Sorry - but if they haven't even given themselves enough breathing space to cope with a 0.25 rise then I have no sympathy. It is truly pathetic.

Bring on some more rises - let's see natural selection in action.

Friday, November 10, 2006 01:18PM Report Comment

2. paul said...

This is the big question. If it's a toss up between reigning in inlfation and crashing out the housing market, which one will Mervyn choose? Self interest will ultimately decide I think, and inflation could be left to run away.

Friday, November 10, 2006 01:29PM Report Comment

3. george monsoon said...

Buying a house is the most risky and costly purchase most people will ever make.

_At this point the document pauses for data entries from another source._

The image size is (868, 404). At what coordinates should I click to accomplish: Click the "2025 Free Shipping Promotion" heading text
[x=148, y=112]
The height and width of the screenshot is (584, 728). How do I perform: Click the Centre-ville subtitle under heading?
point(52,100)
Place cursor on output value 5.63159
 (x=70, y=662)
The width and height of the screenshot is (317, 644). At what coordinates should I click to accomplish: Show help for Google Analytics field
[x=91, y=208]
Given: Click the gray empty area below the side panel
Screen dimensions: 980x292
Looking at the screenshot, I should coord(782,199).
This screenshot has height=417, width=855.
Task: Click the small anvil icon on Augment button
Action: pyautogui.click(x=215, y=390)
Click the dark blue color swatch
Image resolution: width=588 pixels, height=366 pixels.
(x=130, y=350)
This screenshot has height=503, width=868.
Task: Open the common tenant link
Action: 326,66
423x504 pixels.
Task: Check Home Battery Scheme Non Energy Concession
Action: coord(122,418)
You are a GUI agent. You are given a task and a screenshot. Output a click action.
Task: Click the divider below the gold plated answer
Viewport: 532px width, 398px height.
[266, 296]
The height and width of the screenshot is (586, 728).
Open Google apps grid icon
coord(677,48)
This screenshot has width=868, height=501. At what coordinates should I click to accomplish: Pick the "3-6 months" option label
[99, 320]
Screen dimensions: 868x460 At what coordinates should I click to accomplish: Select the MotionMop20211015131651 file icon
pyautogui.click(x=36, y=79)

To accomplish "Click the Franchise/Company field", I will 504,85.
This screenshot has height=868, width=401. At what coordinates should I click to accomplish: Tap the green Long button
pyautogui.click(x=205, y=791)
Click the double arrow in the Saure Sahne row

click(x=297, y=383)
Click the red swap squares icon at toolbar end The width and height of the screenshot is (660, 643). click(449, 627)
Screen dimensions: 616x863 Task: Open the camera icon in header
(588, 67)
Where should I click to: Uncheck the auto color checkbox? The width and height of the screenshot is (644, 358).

If you do not do the homework on this one, then you deserve to fall on your @rse.

I say hike the rate just enough to tip the market into freefall!!

I have done the homework and concluded that I cannot afford to risk buying at the moment. Risk of inflation, unemployment, income issues if my partner has to stop work to raise a child..

All these factors should be considered by any person or couple wishing to buy.
Like Imbreda says, natural selection. If you don't do the prep work, you deserve to fail..

Friday, November 10, 2006 01:34PM Report Comment

4. george monsoon said...

sorry I missed interest rates.. probably the most important factor.. ...

and just to add, who the hell in their right mind would take on an interest only mortgage??

Friday, November 10, 2006 01:35PM Report Comment

5. kpjcomp said...

>> This is the big question. If it's a toss up between reigning in inlfation and crashing out the housing market, which one will Mervyn choose?
>> Self interest will ultimately decide I think, and inflation could be left to run away.

Well here's my theory, the worst thing that could happen to the banks is if inflation runs away, it would just de-value the dept. Not good for banks!!

So if the bank really do have control and self interest will ultimately decide, I'd say he'd choose inflation.

Friday, November 10, 2006 01:57PM Report Comment

6. sovietuk said...

Article says "The number of repossessions has almost doubled in the past year",

sounds like history repeating itself. People never learn, same old cycle round and round it goes.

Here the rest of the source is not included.